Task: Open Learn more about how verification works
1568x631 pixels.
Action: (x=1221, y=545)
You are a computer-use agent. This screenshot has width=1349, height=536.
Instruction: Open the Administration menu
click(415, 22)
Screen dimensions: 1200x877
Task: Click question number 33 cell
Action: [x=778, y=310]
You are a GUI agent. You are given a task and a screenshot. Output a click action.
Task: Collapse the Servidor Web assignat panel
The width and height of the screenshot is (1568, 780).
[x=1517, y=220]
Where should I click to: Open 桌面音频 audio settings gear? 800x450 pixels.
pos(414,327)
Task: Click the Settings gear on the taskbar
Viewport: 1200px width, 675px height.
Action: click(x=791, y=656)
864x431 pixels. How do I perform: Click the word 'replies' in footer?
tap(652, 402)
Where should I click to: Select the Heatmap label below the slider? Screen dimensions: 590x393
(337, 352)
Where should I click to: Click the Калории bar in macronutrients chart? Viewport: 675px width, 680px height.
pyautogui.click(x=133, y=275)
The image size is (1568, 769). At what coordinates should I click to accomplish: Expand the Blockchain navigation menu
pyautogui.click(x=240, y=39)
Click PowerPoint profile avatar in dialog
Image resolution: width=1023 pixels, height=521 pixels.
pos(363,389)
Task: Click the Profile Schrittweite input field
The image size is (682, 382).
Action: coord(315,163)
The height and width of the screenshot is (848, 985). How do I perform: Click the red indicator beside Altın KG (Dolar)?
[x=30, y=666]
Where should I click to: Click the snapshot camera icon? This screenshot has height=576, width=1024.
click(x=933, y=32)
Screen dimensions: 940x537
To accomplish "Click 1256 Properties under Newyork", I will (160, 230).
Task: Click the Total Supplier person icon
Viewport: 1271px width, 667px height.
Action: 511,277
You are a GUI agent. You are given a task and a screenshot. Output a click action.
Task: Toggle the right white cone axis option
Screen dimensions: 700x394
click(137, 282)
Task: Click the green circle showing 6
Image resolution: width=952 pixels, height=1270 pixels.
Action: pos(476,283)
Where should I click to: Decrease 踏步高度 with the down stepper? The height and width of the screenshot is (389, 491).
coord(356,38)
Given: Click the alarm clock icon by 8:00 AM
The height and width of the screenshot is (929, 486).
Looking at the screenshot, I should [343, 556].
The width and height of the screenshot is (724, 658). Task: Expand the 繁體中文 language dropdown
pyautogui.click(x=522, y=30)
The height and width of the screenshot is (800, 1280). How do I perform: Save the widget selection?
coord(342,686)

◆ DIRECTIONS FOR THIS TASK
Print again each line of the listing above, exactly as it appears.

◆ ANSWER BOX
Task: Open Learn more about how verification works
1568x631 pixels.
Action: (x=1221, y=545)
You are a computer-use agent. This screenshot has width=1349, height=536.
Instruction: Open the Administration menu
click(415, 22)
Screen dimensions: 1200x877
Task: Click question number 33 cell
Action: [x=778, y=310]
You are a GUI agent. You are given a task and a screenshot. Output a click action.
Task: Collapse the Servidor Web assignat panel
The width and height of the screenshot is (1568, 780).
[x=1517, y=220]
Where should I click to: Open 桌面音频 audio settings gear? 800x450 pixels.
pos(414,327)
Task: Click the Settings gear on the taskbar
Viewport: 1200px width, 675px height.
Action: click(x=791, y=656)
864x431 pixels. How do I perform: Click the word 'replies' in footer?
tap(652, 402)
Where should I click to: Select the Heatmap label below the slider? Screen dimensions: 590x393
(337, 352)
Where should I click to: Click the Калории bar in macronutrients chart? Viewport: 675px width, 680px height.
pyautogui.click(x=133, y=275)
The image size is (1568, 769). At what coordinates should I click to accomplish: Expand the Blockchain navigation menu
pyautogui.click(x=240, y=39)
Click PowerPoint profile avatar in dialog
Image resolution: width=1023 pixels, height=521 pixels.
pos(363,389)
Task: Click the Profile Schrittweite input field
The image size is (682, 382).
Action: coord(315,163)
The height and width of the screenshot is (848, 985). How do I perform: Click the red indicator beside Altın KG (Dolar)?
[x=30, y=666]
Where should I click to: Click the snapshot camera icon? This screenshot has height=576, width=1024.
click(x=933, y=32)
Screen dimensions: 940x537
To accomplish "Click 1256 Properties under Newyork", I will (160, 230).
Task: Click the Total Supplier person icon
Viewport: 1271px width, 667px height.
Action: 511,277
You are a GUI agent. You are given a task and a screenshot. Output a click action.
Task: Toggle the right white cone axis option
Screen dimensions: 700x394
click(137, 282)
Task: Click the green circle showing 6
Image resolution: width=952 pixels, height=1270 pixels.
Action: pos(476,283)
Where should I click to: Decrease 踏步高度 with the down stepper? The height and width of the screenshot is (389, 491).
coord(356,38)
Given: Click the alarm clock icon by 8:00 AM
The height and width of the screenshot is (929, 486).
Looking at the screenshot, I should [343, 556].
The width and height of the screenshot is (724, 658). Task: Expand the 繁體中文 language dropdown
pyautogui.click(x=522, y=30)
The height and width of the screenshot is (800, 1280). How do I perform: Save the widget selection?
coord(342,686)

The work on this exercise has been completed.